If all else fails, perform the dump and reload procedure to see if it can salvage the database.

This procedure is described in Using the Dump and Load Procedure to Recover a Calendar Database.

Services Hung, and End Users Can’t Connect–Orphaned Locks

This condition may be caused by a control thread, which holds a Berkeley DB database page lock, quitting without releasing the lock. To confirm the problem, run pstack on cshttpd processes and csadmind. (pstack is a standard UNIX utility found at: /usr/bin/pstack) It should show threads that are waiting to acquire a lock.

To fix the problem, restart Calendar Server, as follows:

Change to the directory where start-cal resides.

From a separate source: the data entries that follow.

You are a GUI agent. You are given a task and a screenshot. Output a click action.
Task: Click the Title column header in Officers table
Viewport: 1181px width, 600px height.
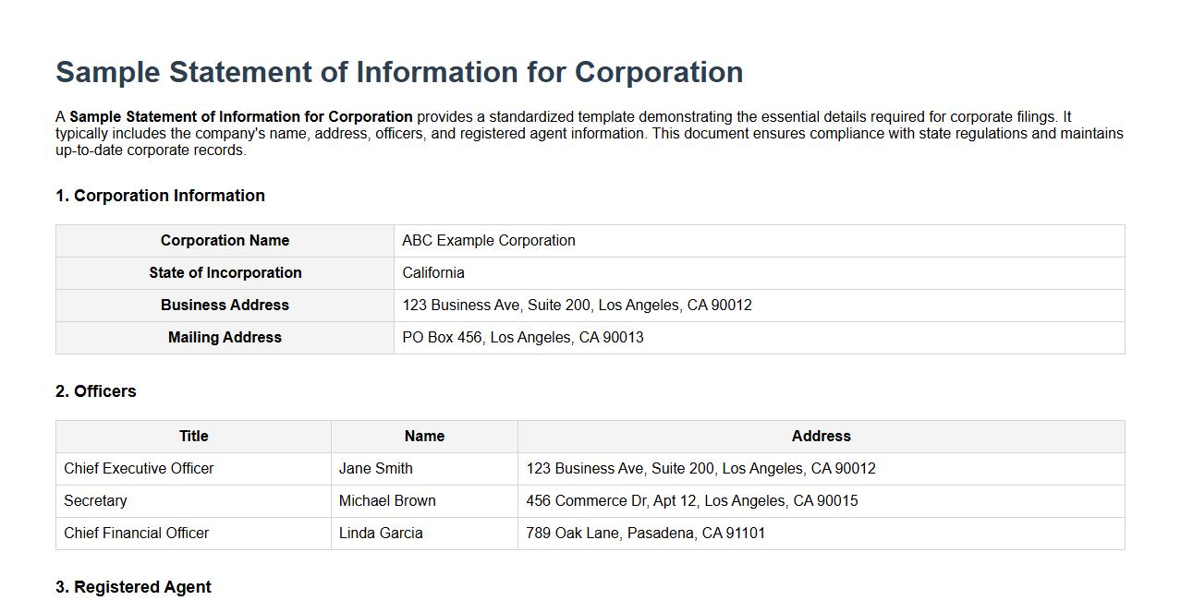[192, 436]
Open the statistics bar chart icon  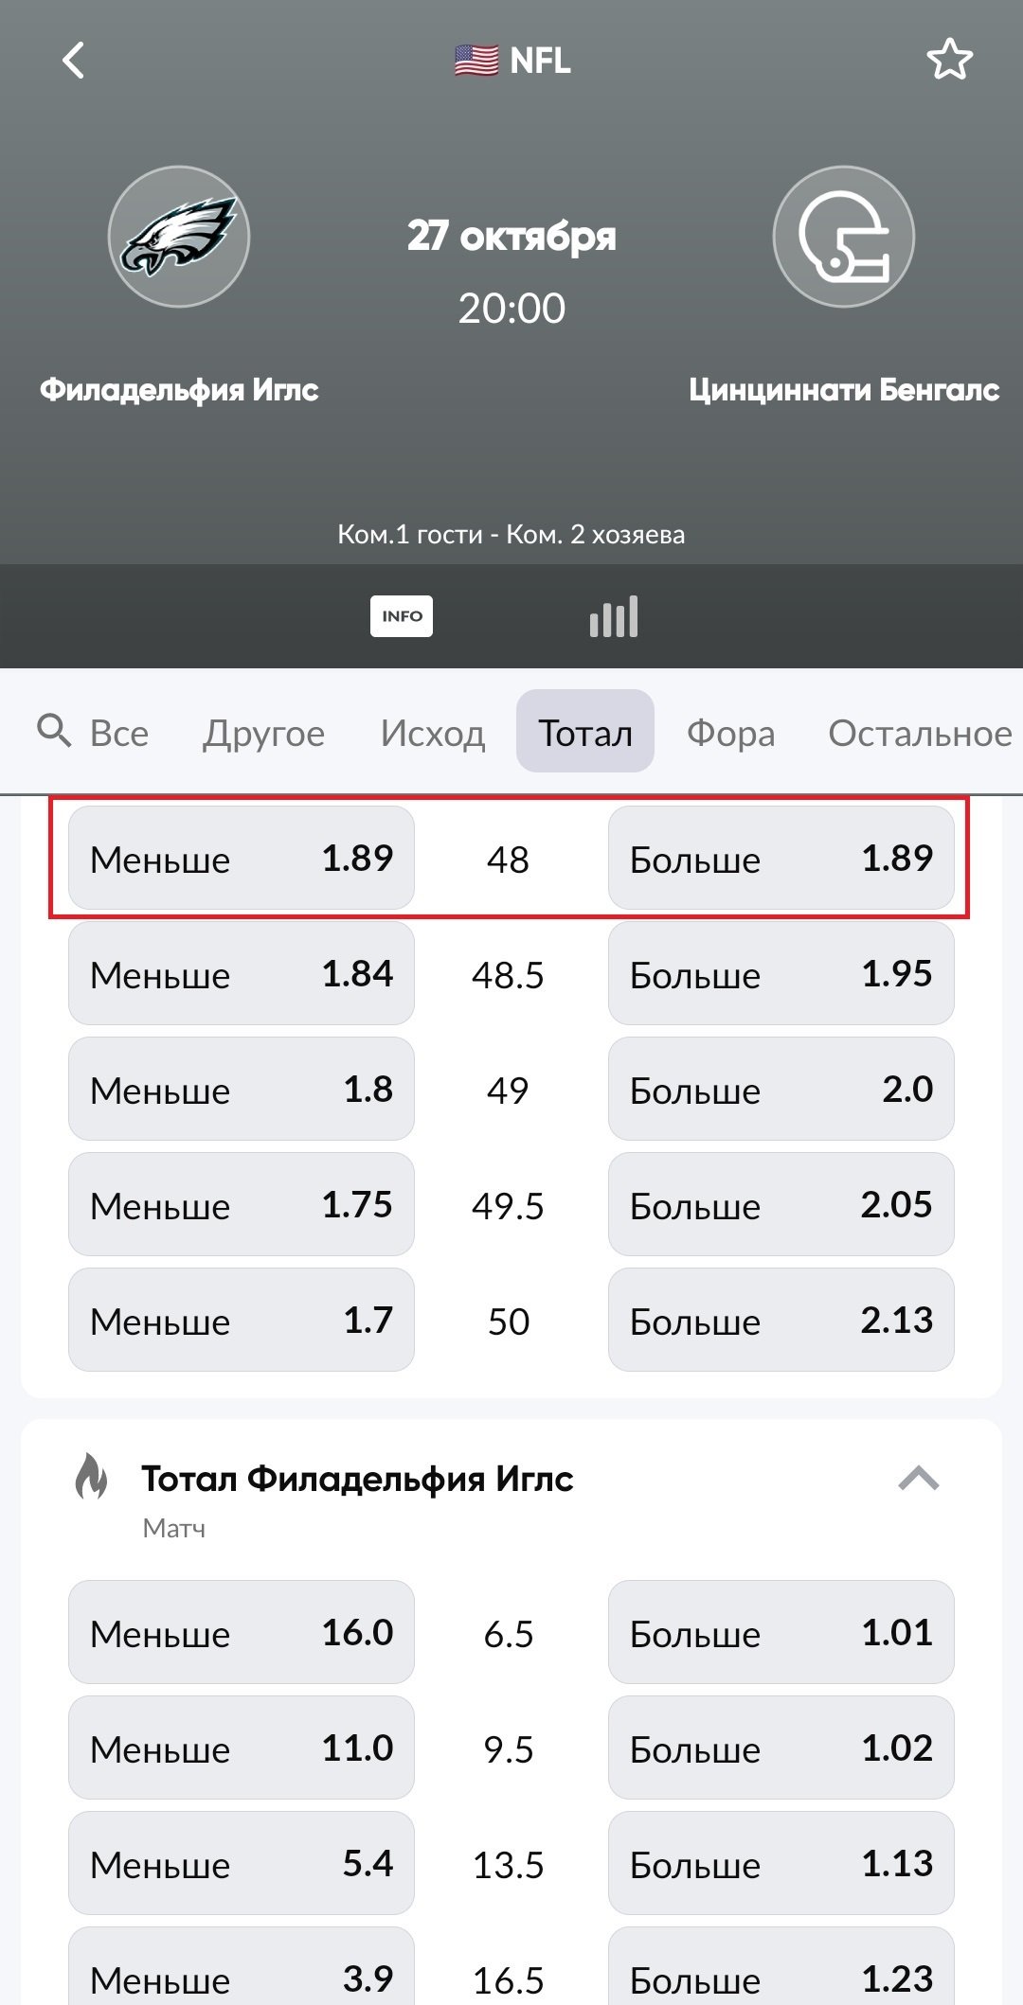click(x=614, y=616)
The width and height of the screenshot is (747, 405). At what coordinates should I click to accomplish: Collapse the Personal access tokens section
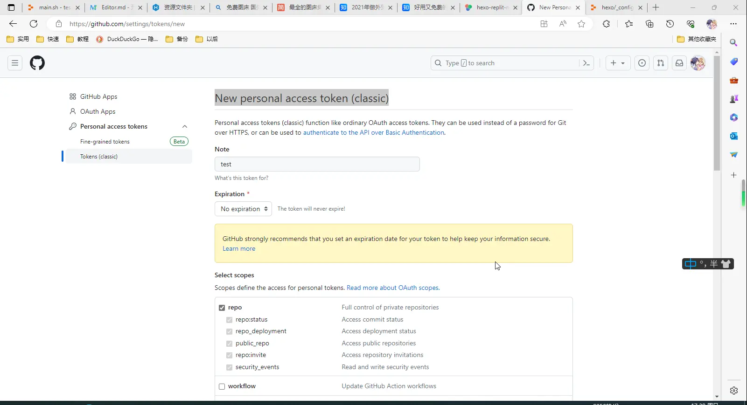pos(185,126)
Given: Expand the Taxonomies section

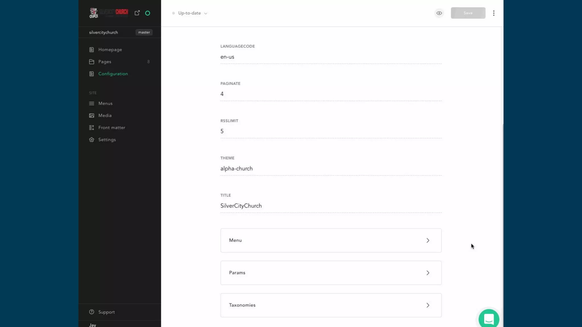Looking at the screenshot, I should 331,305.
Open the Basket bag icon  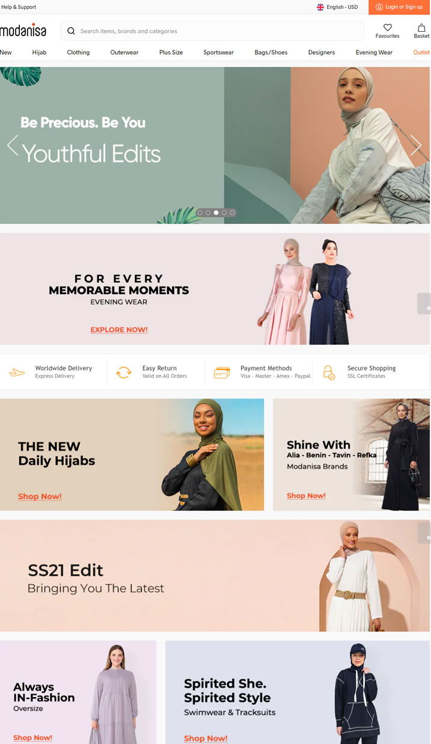click(422, 28)
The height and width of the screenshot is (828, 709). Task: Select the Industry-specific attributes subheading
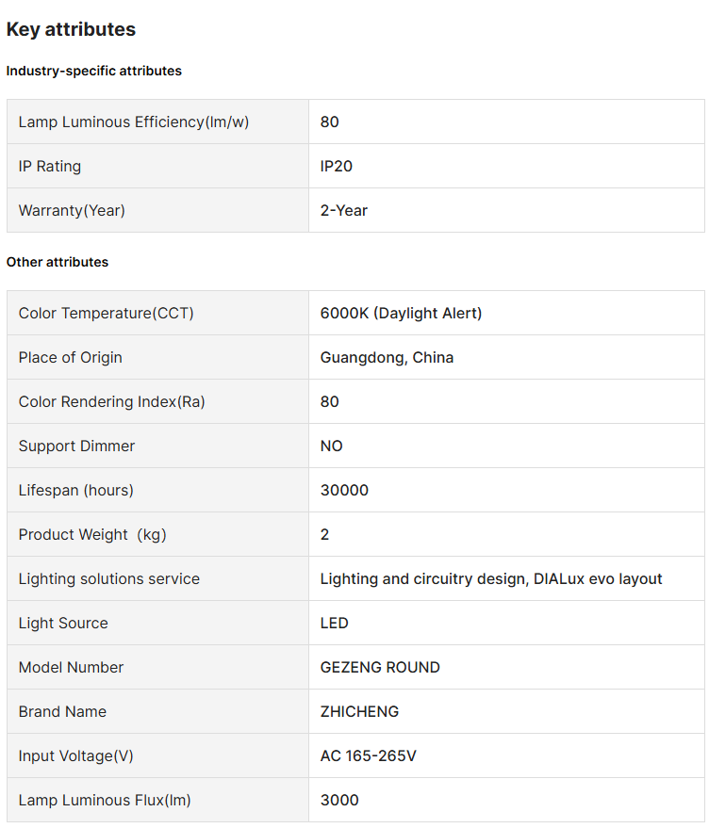pyautogui.click(x=94, y=71)
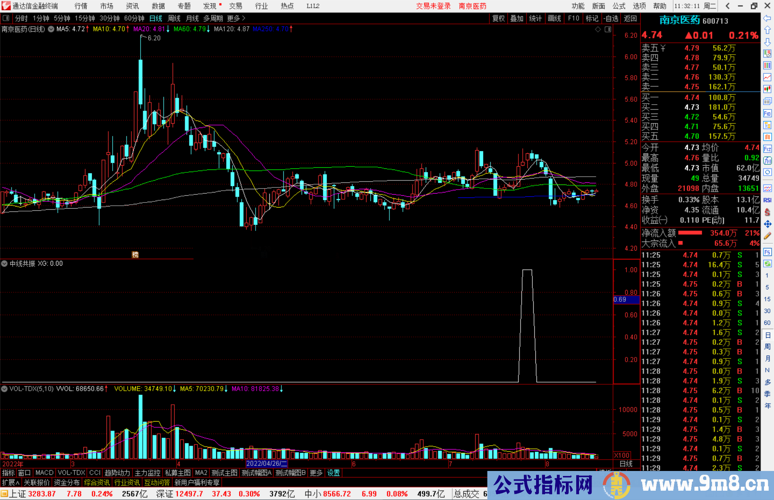Click the 复权 button
The width and height of the screenshot is (774, 500).
(498, 18)
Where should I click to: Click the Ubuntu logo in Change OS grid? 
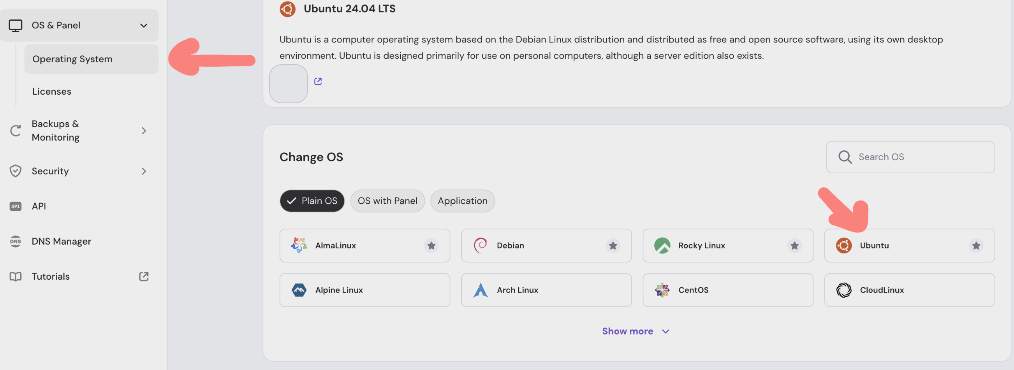pos(843,246)
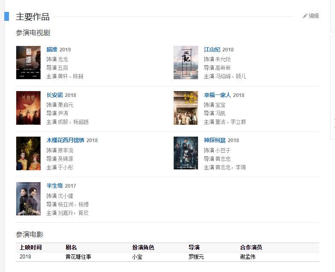The image size is (335, 272).
Task: Open the 长安诺 drama link
Action: tap(55, 95)
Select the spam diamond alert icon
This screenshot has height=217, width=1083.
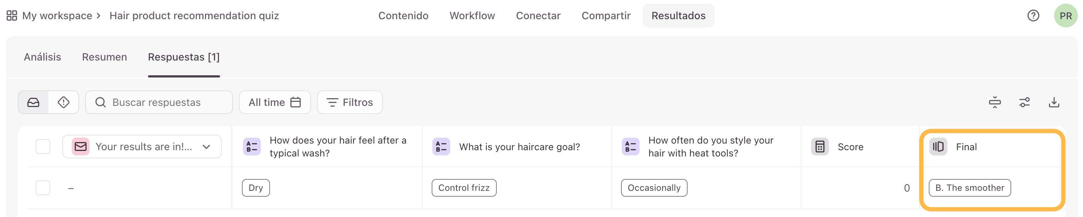(63, 102)
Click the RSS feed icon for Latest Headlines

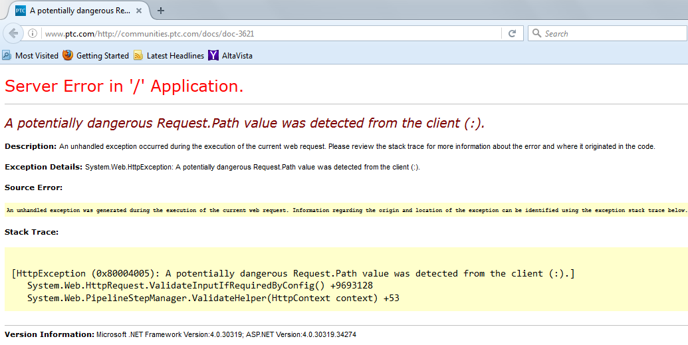click(138, 56)
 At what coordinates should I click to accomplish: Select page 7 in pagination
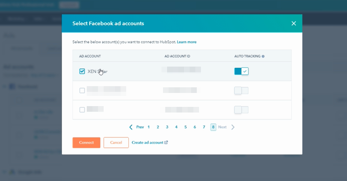(x=204, y=127)
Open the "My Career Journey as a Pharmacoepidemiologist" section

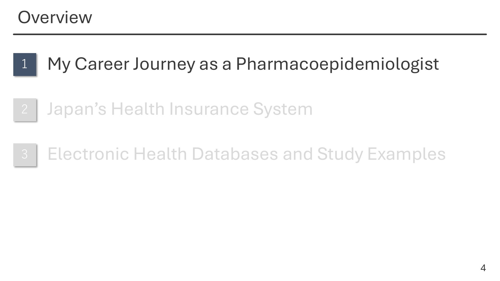(x=243, y=64)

cd cal_svr_base/SUNWics5/cal/sbin

Issue the start-cal command.

./start-cal

csdb rebuild Never Finishes–Database Looping

Database looping is usually caused by corruption in the database files. Since it is a database corruption, it can be unrecoverable. There are several options:

Revert to the hot backup.

If the corruption occurred recently, you can use one of your hot backups.

Use your catastrophe archival recovery process.

For a suggested process, see Restoring an Automatic Backup Copy.

Use the dump and reload procedure, Using the Dump and Load Procedure to Recover a Calendar Database.